A woman suffering from multiple sclerosis who wants her husband to accompany her to Switzerland so she can die in dignity has vowed to continue her fight to clarify the law after two judges yesterday ruled that prosecutors do not have to publish special guidance on assisted suicide cases.
Debbie Purdy, 45, who uses a wheelchair, travelled from Bradford to London to hear the outcome of her case. She claimed that the Director of Public Prosecutions (DPP) had a legal duty to say when he was most likely to prosecute an allegation of assisted suicide.
Ms Purdy said that, without such clarity, her husband, Omar, would be at risk of being imprisoned for up to 14 years if he played any part in her travel arrangements to Dignitas, the Swiss clinic where 100 British citizens have chosen to stay to end their lives.
Her lawyers argued the DPP was in breach of Article 8 of the European Convention on Human Rights, which guarantees the right to respect for her private and family life, because of his failure to make the law clear.
But Lord Justice Scott Baker and Mr Justice Aikens, sitting at the High Court in London, ruled that Ms Purdy's human rights had not been infringed and that it was up to Parliament to redraw the limits of the law.

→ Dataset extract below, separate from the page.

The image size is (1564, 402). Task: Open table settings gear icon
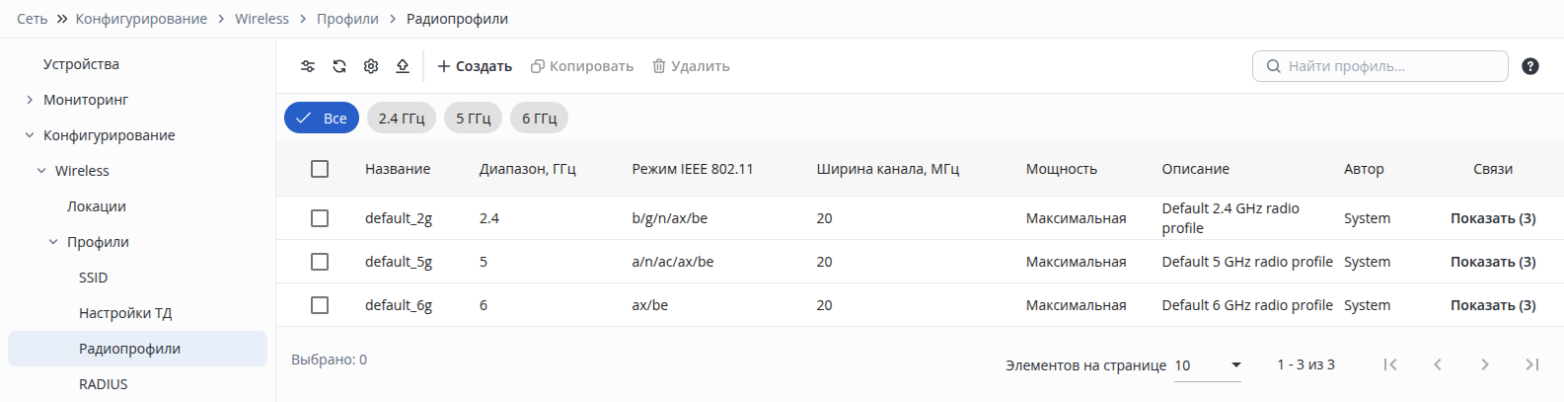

Lord Justice Scott Baker added: "We cannot leave this case without expressing great sympathy for Ms Purdy, her husband and others in a similar position who wish to know in advance whether they will face prosecution for doing what many would regard as something the law should permit, namely to help a loved one go abroad to end their suffering when they are unable to do it on their own."
But he added: "This would involve a change in the law. The offence of assisted suicide is very widely drawn to cover all manner of different circumstances; only Parliament can change it."
After leaving court, Ms Purdy said she was disappointed with the ruling and promised to take her case to the Court of Appeal.
Speaking outside the High Court, she said: "We still don't know how we can make sure that we stay within the law, because I'm certainly not prepared for Omar to break the law – I'm not prepared for him to face jail. How can we make sure that we act within the law if they won't tell us in what circumstances they would prosecute?"
Ms Purdy met her husband in a bar in Singapore in 1995, as she was first experiencing the early symptoms of her condition. Mr Puente, a jazz musician from Cuba, has stood by her since.
She says she is still considering travelling to Switzerland to take a lethal dose of barbiturates prescribed by doctors at Dignitas. Ms Purdy wants her husband at her side but fears he may be prosecuted in Britain, and says she may therefore have to make the trip earlier than she really wanted.
Earlier this month, a former rugby player travelled to Dignitas to commit suicide. It is understood that the parents of Daniel James, 23, from Worcester, who was paralysed during training, are being investigated by police and a report has been referred to the West Midlands complex casework unit of the Crown Prosecution Service. Nearly 100 people have travelled to Switzerland to take their lives, but no one has been convicted of assisting suicide.
Many supporters of a change in the law believe the Purdy case could have ended up harming the cause of a death in dignity campaign. Michael Irwin, a former GP and former chairman of the campaign group Dignity in Dying, said that the DPP could never have been expected to give such a commitment as that requested by Debbie Purdy for her husband.
Since 2005, Dr Irwin has accompanied three terminally-ill people to Zurich for an assisted suicide.
In a letter to The Independent, he said: "I am 99 per cent certain that Omar Puente will not be prosecuted, and perhaps never even questioned by the police, if he accompanies his wife to Dignitas in Zurich when eventually she becomes 'terminally ill'.
"The police have interviewed me three times about my activities with Dignitas, with reports being sent to the Crown Prosecution Service. But nothing further has happened.When it comes to acting on the 1961 Suicide Act (which states that it is a crime to 'aid, abet, counsel or procure the suicide of another'), we like a 'fudge' in this country if the suicide occurs abroad."
A spokesperson for the CPS said after the ruling: "The CPS has great sympathy for the personal circumstances of Mrs Purdy and her family. The judgment has, however, recognised that the Code for Crown Prosecutors, against which all cases are reviewed, is clear and precise, that the law is adequate and there is no need for a specific policy for cases of assisted suicide."